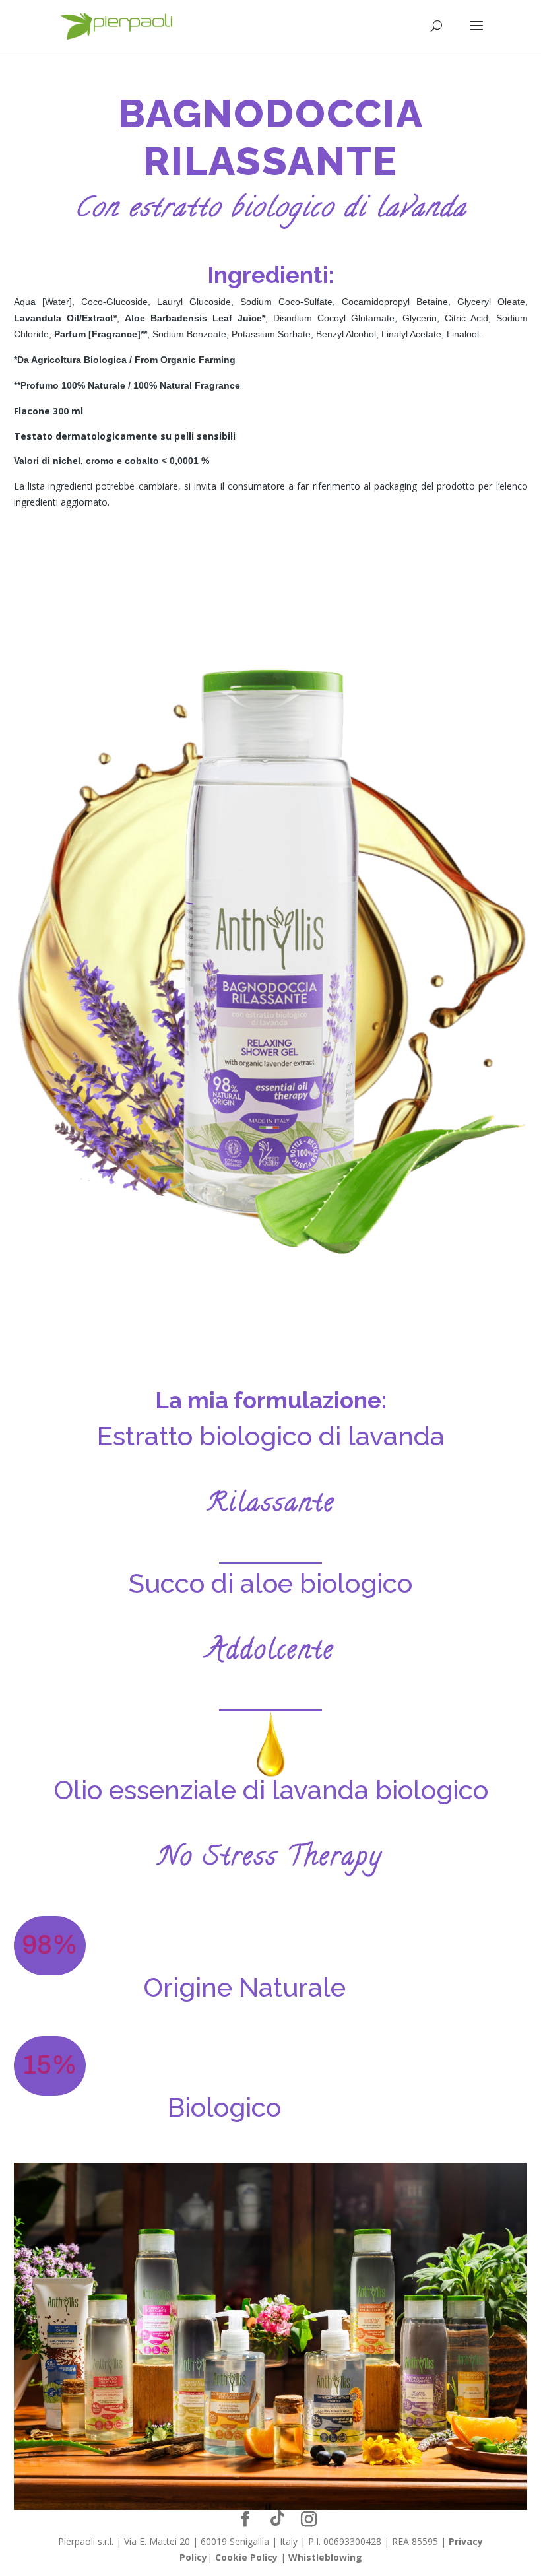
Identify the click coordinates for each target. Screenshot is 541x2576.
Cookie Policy (246, 2557)
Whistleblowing (325, 2557)
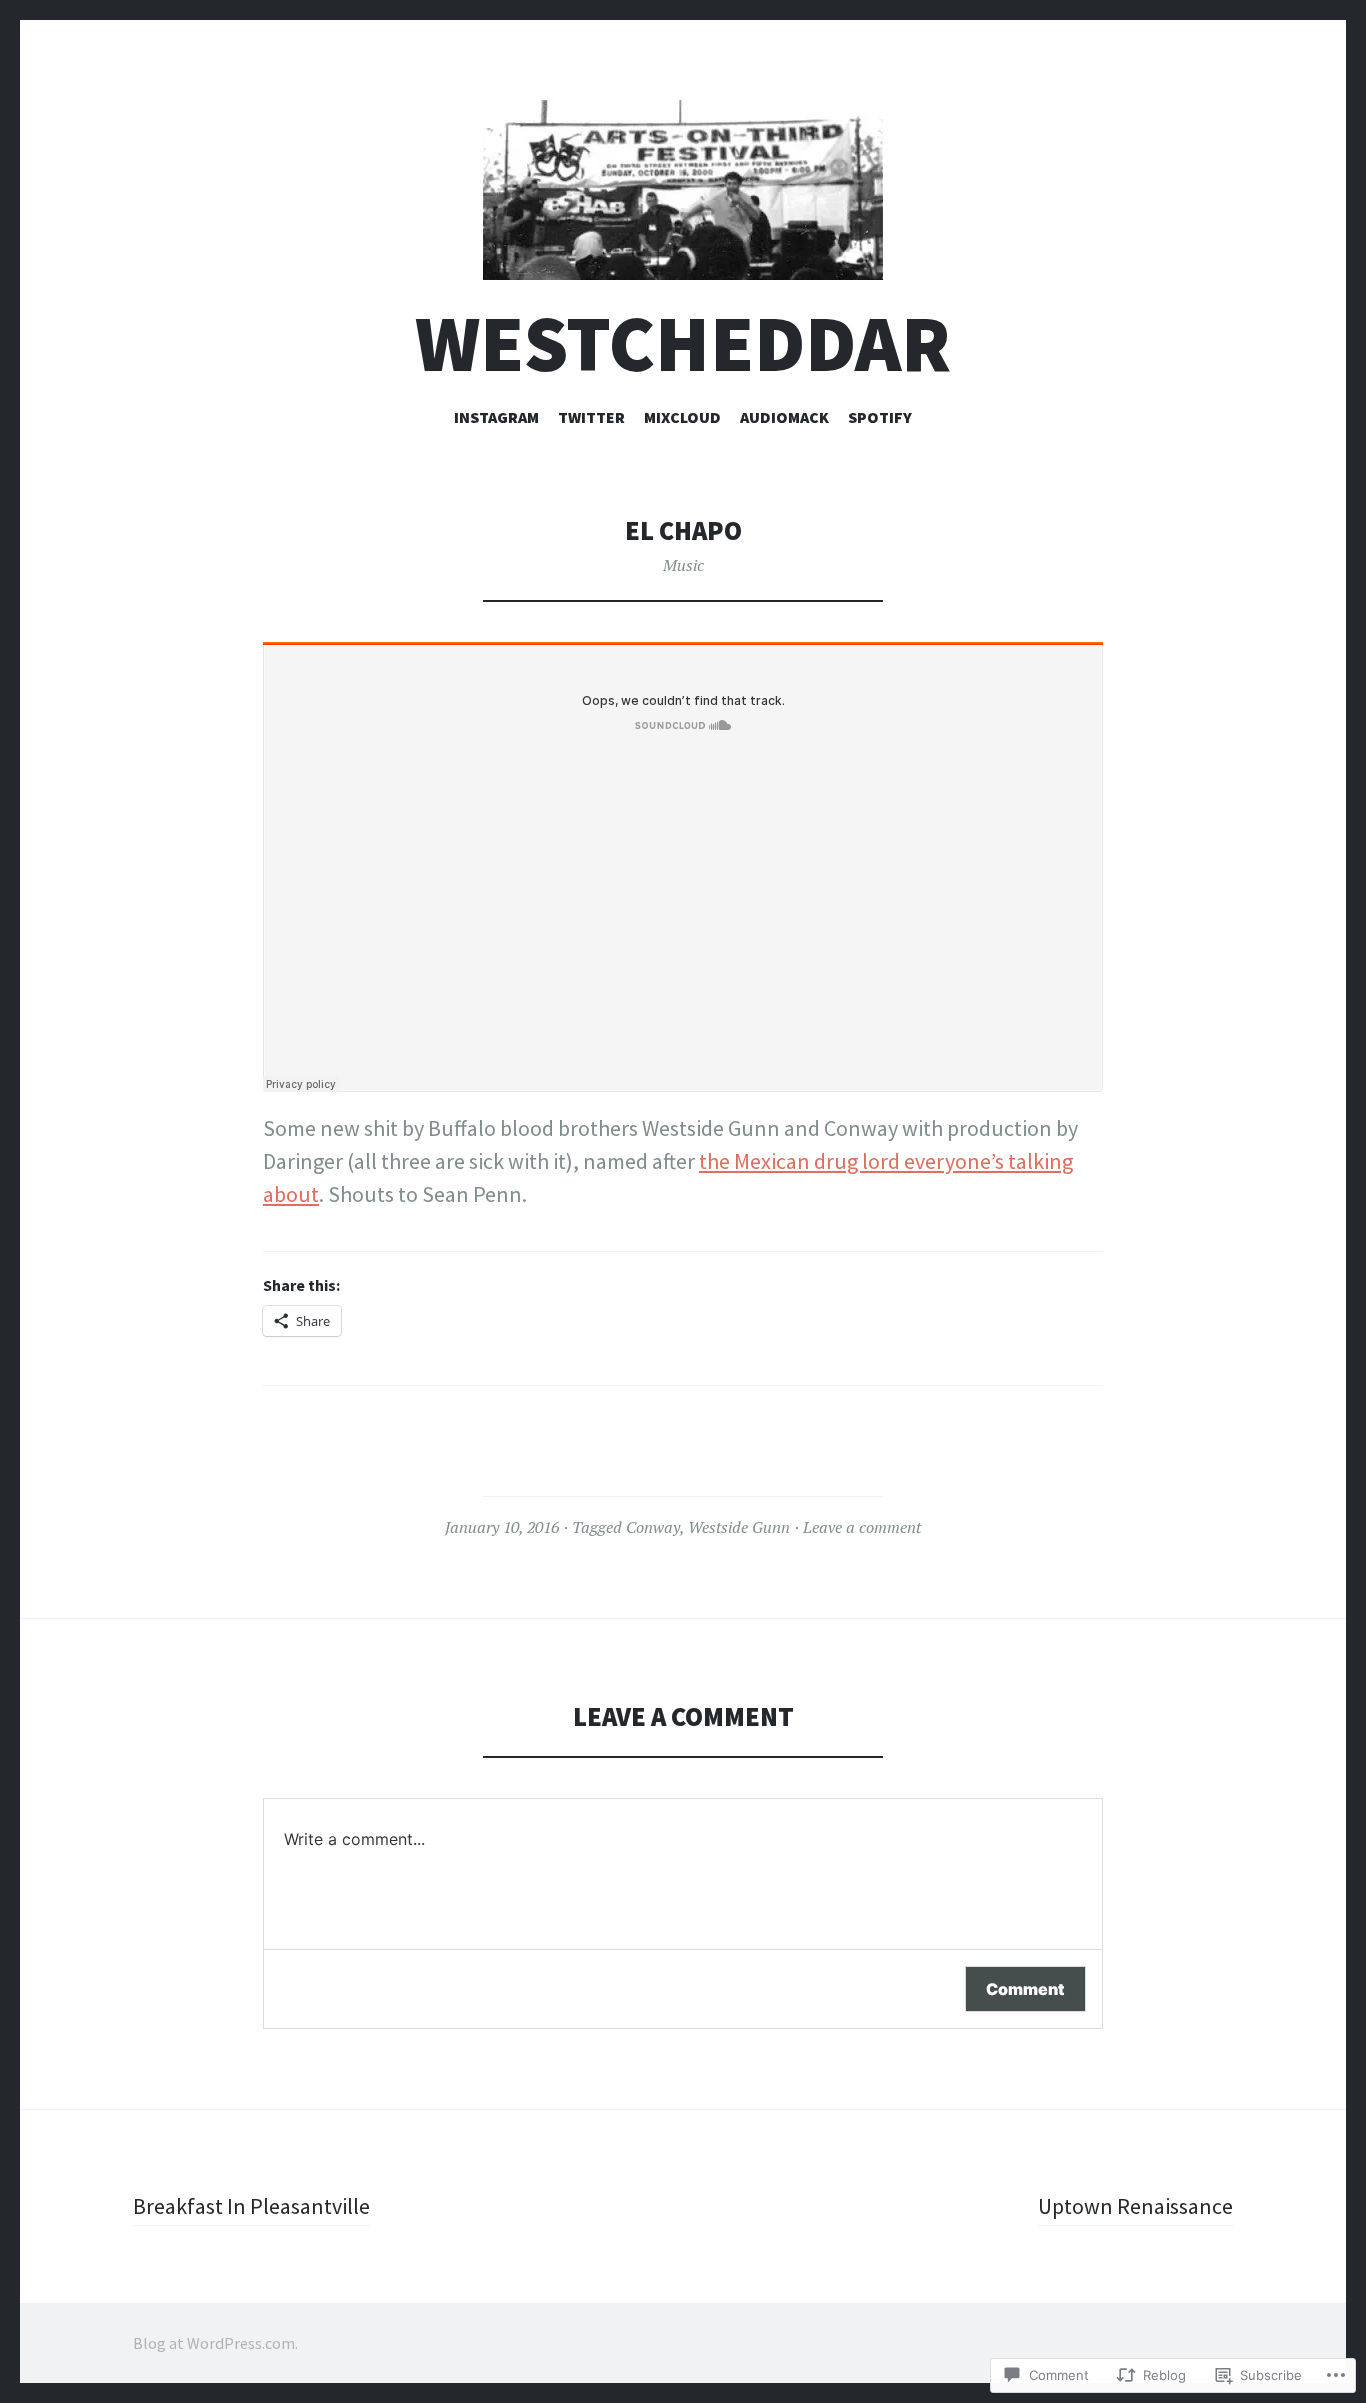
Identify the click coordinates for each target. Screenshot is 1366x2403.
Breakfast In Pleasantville (251, 2206)
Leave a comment (862, 1527)
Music (683, 565)
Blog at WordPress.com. (215, 2343)
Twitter (591, 417)
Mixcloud (682, 417)
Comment (1025, 1989)
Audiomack (784, 417)
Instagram (496, 417)
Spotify (880, 417)
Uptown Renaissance (1135, 2206)
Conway (653, 1527)
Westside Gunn (739, 1527)
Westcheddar (683, 343)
::::::::
Problem to solve ▸ If a line in the entries above includes "Identify", count it; report the total alone.

Reply to the exercise ▸ 2